For seven years of my life, I recreationally sat in a room with borderline asexual, borderline Asperger’s students and answered questions about school stuff. I wasn’t a star, but I didn’t feel mediocre. I felt capable. I wasn’t mad that I wasn’t the first person at the table to identify Nadine Gordimer from a set of clues about her early short stories, I was just excited that I was around a group of people who knew more about Nadine Gordimer than I did. And not that deep, complex, single-subject knowledge my professors and grad student instructors had—no, the good kind of knowledge. Fatuous, facty, and encyclopedic. They made jokes
about Zeno of Elea and referenced the War of Jenkins’ Ear when talking about contemporary news stories. I was in the place I’d been trying to get to all of my life.
For my years at Berkeley, I went to quiz bowl meetings at least once weekly. And there I became friends with true, complete dorks. They brushed the bad habits10 off of me, they let me know I didn’t know everything about everything, and they told me to memorize lists of things. They were harsh, antisocial clichés, almost entirely male, but this wasn’t like the male harshness of my dad or football teammates. In the end, I was capable of succeeding at their game. I would get a taste of that sweet buzz. I would get to be right. I’d get to prove that if I wasn’t good for anything else, at least I knew that George Eliot wrote Middlemarch. It was the first time I really understood why guys play basketball for fun. I didn’t need to win or be the best, I just wanted to see what I could do. Get the workout. Hang out with people I thought were fun and funny and see if I could get my brain to sparkle when it needed to.11
It turns out I wasn’t really addicted to knowing what the capital of Bangladesh is. I was addicted to having my brain feel on. To feeling like I was using the fullness of my powers in a way that had rarely been possible in Yuba City. I liked quiz bowl, but I liked quiz bowlers better.

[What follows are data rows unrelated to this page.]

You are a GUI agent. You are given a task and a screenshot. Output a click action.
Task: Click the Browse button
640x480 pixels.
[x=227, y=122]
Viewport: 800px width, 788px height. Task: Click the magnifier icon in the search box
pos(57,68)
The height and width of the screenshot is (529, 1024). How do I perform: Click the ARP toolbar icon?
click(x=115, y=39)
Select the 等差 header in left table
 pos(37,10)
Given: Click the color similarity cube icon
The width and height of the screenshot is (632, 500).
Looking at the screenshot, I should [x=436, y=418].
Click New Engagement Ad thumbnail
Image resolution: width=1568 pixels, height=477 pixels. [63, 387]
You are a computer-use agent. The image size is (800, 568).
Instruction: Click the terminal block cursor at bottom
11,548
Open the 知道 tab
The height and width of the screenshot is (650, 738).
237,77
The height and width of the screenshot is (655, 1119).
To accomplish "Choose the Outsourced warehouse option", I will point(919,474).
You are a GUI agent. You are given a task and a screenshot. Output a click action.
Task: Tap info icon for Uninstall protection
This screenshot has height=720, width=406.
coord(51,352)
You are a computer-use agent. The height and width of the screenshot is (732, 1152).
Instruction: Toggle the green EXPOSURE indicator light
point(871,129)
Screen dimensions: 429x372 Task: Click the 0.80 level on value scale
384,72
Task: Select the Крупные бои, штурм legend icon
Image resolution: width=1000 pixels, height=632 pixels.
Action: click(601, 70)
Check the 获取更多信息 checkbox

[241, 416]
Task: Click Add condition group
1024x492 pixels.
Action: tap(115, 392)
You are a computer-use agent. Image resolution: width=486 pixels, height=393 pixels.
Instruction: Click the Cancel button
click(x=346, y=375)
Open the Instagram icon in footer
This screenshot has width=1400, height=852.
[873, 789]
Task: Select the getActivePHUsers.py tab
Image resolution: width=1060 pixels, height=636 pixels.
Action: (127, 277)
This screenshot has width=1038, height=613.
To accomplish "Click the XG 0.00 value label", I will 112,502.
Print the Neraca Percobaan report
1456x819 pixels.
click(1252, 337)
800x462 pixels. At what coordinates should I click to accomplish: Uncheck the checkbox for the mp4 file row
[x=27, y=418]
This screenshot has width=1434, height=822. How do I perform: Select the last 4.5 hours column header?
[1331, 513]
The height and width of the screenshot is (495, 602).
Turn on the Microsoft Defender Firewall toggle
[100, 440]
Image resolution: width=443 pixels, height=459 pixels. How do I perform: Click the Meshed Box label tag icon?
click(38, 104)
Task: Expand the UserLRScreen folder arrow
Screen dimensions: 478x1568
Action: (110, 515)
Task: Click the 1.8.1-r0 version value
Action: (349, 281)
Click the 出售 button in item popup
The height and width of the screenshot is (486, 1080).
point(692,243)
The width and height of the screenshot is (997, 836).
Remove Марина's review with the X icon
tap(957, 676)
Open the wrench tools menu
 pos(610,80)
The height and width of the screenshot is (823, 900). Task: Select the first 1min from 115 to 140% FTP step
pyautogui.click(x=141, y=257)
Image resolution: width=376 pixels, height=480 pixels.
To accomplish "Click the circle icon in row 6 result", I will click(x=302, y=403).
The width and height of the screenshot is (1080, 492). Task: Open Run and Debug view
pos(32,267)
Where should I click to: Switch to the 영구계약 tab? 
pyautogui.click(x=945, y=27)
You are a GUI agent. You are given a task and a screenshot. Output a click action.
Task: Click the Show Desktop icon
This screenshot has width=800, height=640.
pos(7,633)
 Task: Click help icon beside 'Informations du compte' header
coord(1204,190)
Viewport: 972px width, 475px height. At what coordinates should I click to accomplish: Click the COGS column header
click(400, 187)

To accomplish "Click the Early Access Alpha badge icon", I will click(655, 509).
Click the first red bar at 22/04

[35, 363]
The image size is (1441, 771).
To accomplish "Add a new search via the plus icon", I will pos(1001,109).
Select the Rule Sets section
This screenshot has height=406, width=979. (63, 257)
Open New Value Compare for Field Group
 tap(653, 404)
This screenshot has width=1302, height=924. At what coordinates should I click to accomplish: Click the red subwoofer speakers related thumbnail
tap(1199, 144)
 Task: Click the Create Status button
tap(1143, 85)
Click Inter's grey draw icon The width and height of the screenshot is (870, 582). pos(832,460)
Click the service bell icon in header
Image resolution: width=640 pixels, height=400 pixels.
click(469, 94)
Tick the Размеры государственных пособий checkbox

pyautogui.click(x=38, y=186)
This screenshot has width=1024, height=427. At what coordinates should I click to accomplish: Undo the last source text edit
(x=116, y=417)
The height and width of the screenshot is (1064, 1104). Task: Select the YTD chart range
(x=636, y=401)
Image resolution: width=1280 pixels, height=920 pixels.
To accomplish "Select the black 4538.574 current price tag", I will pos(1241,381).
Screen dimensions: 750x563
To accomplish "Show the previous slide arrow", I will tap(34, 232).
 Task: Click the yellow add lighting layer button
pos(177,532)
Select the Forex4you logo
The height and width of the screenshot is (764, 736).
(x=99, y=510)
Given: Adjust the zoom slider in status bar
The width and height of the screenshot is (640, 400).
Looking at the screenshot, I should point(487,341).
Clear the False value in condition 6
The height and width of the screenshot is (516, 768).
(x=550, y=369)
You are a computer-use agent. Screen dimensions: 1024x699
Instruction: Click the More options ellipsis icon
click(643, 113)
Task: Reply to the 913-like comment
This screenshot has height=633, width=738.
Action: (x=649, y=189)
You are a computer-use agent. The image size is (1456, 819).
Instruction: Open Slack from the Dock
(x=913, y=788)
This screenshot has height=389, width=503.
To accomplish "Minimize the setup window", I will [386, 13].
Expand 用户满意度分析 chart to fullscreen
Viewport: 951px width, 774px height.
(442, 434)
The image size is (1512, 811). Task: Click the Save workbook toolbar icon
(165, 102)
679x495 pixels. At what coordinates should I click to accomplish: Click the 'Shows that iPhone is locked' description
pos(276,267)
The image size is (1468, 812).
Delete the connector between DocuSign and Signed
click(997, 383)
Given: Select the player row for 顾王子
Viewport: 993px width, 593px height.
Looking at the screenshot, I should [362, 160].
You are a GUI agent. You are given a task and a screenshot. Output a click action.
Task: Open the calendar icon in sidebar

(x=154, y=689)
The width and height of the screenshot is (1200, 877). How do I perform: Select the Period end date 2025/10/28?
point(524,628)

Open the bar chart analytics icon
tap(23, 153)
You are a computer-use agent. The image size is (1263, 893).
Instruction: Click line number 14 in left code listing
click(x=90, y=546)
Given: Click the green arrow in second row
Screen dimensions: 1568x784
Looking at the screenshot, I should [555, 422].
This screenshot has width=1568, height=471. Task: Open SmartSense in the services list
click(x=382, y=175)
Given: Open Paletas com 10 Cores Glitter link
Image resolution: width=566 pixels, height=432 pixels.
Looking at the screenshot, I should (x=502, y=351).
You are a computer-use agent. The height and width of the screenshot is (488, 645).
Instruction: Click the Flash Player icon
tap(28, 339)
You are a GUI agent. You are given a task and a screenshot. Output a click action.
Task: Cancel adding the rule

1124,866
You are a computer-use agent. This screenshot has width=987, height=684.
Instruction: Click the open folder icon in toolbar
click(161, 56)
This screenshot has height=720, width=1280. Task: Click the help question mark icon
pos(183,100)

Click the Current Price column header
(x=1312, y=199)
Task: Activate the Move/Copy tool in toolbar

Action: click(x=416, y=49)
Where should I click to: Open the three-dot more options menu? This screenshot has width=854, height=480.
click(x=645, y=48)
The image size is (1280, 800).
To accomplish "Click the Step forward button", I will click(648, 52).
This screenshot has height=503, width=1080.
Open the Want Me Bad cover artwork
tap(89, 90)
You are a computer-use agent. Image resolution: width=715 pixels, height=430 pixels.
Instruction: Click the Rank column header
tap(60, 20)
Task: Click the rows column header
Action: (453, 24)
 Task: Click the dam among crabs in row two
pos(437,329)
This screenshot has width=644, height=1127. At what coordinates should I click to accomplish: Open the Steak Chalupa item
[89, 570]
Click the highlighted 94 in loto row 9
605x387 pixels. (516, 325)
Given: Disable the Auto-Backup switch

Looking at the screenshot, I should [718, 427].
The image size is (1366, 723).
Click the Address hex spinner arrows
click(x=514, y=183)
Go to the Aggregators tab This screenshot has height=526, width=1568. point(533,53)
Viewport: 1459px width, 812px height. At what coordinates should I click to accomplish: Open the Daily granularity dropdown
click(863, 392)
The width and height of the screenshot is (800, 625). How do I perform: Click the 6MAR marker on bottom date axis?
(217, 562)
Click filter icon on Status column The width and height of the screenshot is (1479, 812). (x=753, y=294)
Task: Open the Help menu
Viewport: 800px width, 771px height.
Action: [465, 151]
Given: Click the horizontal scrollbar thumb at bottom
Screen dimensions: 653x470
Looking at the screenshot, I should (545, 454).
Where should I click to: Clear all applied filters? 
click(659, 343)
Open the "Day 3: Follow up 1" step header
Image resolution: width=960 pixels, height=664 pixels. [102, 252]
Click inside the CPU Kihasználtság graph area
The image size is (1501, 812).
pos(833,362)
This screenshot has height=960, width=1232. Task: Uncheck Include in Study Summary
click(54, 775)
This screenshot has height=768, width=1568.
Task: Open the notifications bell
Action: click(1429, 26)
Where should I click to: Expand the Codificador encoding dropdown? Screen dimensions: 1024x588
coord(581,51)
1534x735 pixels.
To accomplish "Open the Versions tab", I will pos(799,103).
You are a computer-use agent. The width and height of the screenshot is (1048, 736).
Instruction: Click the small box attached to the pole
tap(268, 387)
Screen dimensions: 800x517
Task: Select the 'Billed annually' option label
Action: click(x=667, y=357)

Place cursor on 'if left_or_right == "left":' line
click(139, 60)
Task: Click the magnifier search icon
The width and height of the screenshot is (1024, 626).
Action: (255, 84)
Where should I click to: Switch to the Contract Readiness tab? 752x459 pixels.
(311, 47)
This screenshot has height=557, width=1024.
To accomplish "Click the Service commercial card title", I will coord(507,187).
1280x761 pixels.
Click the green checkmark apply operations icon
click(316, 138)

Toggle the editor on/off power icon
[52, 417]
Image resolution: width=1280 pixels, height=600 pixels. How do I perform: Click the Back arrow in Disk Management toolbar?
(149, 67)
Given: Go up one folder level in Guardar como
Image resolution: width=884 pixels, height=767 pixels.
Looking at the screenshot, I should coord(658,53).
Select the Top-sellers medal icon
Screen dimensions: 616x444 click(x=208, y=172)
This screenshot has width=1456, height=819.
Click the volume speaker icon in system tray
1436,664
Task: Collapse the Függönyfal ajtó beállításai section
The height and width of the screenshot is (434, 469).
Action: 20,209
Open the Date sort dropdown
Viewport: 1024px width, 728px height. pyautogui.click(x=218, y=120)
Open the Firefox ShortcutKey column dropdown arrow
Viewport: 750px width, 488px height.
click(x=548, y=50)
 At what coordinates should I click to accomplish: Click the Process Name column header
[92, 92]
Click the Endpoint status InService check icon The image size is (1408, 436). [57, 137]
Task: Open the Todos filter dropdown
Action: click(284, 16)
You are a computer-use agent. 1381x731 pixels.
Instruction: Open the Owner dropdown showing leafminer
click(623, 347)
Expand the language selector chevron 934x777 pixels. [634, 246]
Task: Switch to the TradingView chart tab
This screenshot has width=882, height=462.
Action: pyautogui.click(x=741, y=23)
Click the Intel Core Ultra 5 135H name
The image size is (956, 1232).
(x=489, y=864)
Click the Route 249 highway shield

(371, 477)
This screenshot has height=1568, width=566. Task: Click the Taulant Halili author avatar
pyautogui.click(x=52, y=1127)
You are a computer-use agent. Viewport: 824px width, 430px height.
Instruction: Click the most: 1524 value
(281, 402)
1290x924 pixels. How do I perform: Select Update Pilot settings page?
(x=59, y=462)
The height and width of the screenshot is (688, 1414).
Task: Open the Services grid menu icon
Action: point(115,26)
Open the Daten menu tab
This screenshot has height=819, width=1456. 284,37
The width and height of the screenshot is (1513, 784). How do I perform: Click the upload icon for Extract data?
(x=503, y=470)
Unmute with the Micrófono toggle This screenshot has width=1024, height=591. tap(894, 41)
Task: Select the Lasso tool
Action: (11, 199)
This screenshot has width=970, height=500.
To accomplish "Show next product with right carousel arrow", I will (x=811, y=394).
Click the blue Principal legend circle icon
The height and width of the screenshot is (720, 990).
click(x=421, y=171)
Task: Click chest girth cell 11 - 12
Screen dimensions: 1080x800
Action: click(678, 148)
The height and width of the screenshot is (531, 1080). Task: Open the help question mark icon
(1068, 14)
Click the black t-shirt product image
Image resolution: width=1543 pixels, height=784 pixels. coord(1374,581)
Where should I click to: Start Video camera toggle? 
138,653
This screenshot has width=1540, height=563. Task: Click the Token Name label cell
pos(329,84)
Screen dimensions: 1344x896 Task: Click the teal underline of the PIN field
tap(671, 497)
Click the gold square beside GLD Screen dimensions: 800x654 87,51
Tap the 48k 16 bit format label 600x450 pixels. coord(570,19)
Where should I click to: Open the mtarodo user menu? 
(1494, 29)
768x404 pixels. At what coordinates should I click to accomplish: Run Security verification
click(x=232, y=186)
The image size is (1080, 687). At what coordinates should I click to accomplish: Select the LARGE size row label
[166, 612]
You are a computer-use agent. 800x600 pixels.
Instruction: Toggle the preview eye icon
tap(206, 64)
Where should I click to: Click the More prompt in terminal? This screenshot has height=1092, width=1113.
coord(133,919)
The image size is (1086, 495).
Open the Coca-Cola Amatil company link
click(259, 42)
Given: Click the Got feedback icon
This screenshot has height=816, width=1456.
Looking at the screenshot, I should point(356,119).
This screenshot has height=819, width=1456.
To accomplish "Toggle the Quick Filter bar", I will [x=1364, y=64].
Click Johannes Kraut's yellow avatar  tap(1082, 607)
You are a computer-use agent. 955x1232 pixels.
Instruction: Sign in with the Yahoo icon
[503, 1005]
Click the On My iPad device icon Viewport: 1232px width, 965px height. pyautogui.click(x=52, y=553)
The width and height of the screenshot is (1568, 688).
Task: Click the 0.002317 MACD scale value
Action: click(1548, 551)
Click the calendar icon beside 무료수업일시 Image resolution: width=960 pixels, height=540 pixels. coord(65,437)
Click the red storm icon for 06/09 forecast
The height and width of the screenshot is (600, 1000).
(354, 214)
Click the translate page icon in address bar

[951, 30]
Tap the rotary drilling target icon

When I went to law school, they started making me tour with the quiz bowl team. At Berkeley, I’d been good enough only for tournaments being held at our school. Minnesota had a much-better-funded and much-worse-at-playing team. The mediocre skills that had been drilled into me at Berkeley were now suddenly valuable, so instead of spending my weekends checking the footnotes of law review articles, I spent them in vans driving to other college towns of the Midwest to answer questions about hockey and astrophysics.12
In the van on the way to a quiz bowl tournament in Michigan, I fell in love. On most trips, I boarded the van with a book and we all politely listened to late-1990s indie pop as we crossed America’s fruited plains, but as time wore on, our collective need for socialization crept high enough that van-wide talk began. There was a jaded conspiracy theorist who probably ended up buying a lot of Bitcoin early on; there was a bearded chemical engineer I assumed was in his mid-thirties but was actually eighteen. A Mennonite historian, a Muslim Kansan girl whose dad owned three Dairy Queens, a dazzlingly intelligent, medium-handsome architecture student, a thirty-seven-year-old who enrolled in classes at the university only so he could play quiz bowl, and a zaftig freshman girl from North Dakota who dressed and behaved exactly as though she were an eighth-grade boy.